A globe-trotting singer/songwriter who lives on a Springfield Township farm is helping children around the world to celebrate the medical professionals who have set aside their own lives to battle the COVID-19 pandemic.
Daria Marmaluk-Hajioannou’s newest song, “Thanks to the Doctors and Nurses,” is scheduled for release Feb. 11. It’s been described as a kids’ pandemic tribute to the health care workers who have fought so hard to save lives.
The song has its origins in a virtual workshop Dara did with immigrant children learning English as a second language, she said. “We sang a song and then I told them, ‘Put your own words to the music. Let’s see what you can do.’ What they came up with was surprising. It was so beautiful. Children are so creative.
“I asked their permission to work on it and then I massaged it.” Characteristically modest, she said, “The children really did the lion’s share of the work.”
The tune, Daria said, is based on a South African song called “Here come our mothers bringing us presents.”
Considered “an ambassador of song,” Daria has traveled the world for four decades, offering concerts and workshops in 17 countries and teaching children about world peace and understanding.
Performing with a truly rich voice and a wide variety of languages and ethnic instruments she’s unraveled the mysteries of music for children.
Over the years she has won four Parents Choice Awards and Parents and Teachers Choice Awards along with many other educational and children’s music awards.
A song she wrote about the Rev.
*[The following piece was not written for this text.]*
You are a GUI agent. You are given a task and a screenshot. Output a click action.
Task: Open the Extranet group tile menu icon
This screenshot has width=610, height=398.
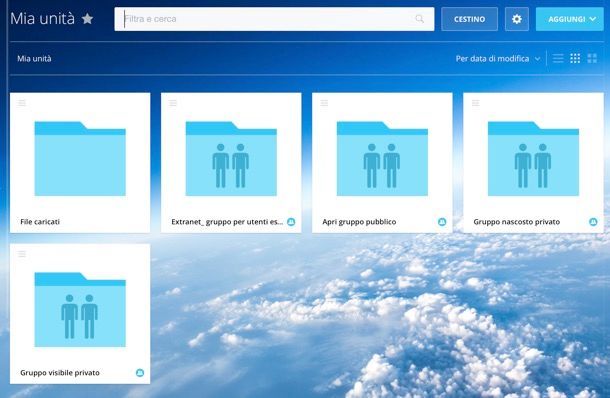click(x=173, y=103)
Martin Luther King Jr. is used in classrooms throughout this country to celebrate his life and legacy. A CD, “Yes, We Can,” includes lyrics that support former President Barack Obama’s plan for building a better nation.
Daria is a graduate of Friends World College, founded by Quakers but now a part of Long Island University. She holds a degree in ethnomusicology, the study of folk and primitive music and their relationships to the peoples and cultures to which they belong.
Born in this country Daria has a Russian and Greek background. When she was a child she lived in Peru, where she has been officially accepted into the culture of the Quechua, the descendants of the Inca Empire.